The first two students selected to receive prestigious internships with the National Gallery, London were announced by Randolph College this week. Elisabeth Price ’16 and Seisha Scott ’16 became the first participants in the new internship program, which was established as part of Randolph’s unique academic partnership with the National Gallery, London.
The competitive internship program is funded by Rebecca Jarvis ’65.
“We are proud to announce the first two recipients of new internships with the National Gallery, London,” said Bradley W. Bateman, president. “This one-of-a-kind opportunity for our students is just another benefit of the unique partnership Randolph College holds with the National Gallery. This internship program not only provides our students with potentially life-changing work experience, it opens a new world to them. We are grateful to the National Gallery for working with us to create this program but also to the alumna who is financially supporting the program.
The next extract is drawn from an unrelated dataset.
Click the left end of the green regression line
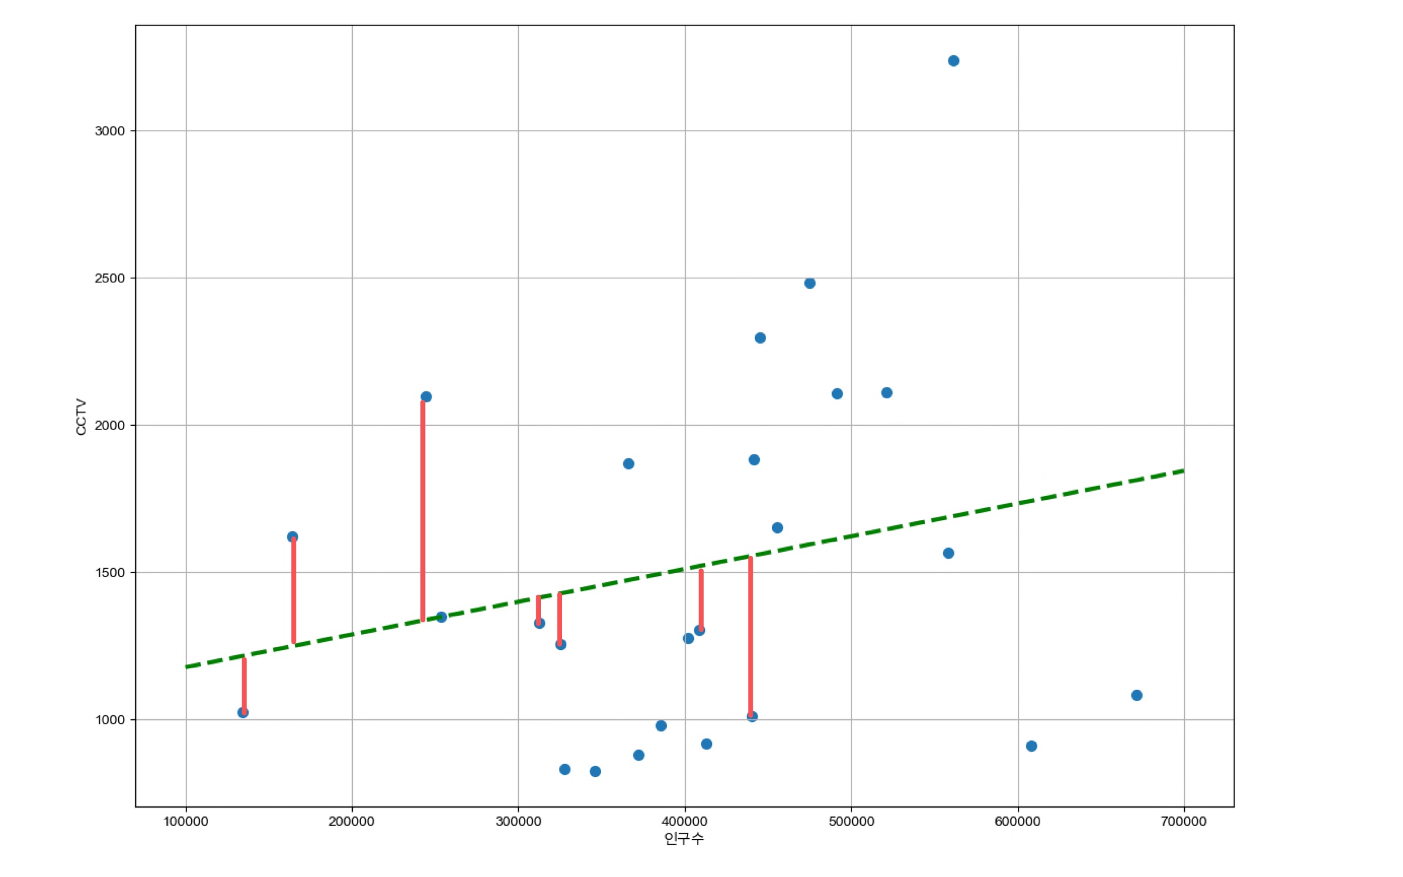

Price will work in the Dossiers and Registrars Department and Scott will work in the Development and Events Department. Price is an art history major with an emphasis in museum studies. She has completed internships at the Walters Art Museum as well as the Maier Museum of Art at Randolph College. After graduation, Price hopes to work as an art museum registrar.
“Having this opportunity as an undergraduate is very prestigious,” Price said. “I would not have this opportunity at any other college, which is just another reason why Randolph is a special school. I’m very excited to see where this great opportunity takes me.”
A business major with a double minor in multimedia journalism and human services, Scott has gathered substantial experience in events management through work with the United Way of Central Virginia and the Anne Spencer House Museum and Garden, which has an official partnership with Randolph College.
“I applied for this program because it embodied everything I want out of a future career,” Scott said. “I get hands-on experience and a more in-depth understanding of art management at a well-known organization. I will not be sitting behind a desk every day but accepting a new and challenging task. An opportunity like this doesn’t just fall in your lap, especially in my field.”
The partnership with the National Gallery is the first of its kind for any U.S. educational institution and was developed in 2014 as part of the sale of George Bellows’s painting, Men of the Docks. In addition to the internship program, the partnership includes annual visits and lectures on Randolph’s campus from high-level National Gallery staff members.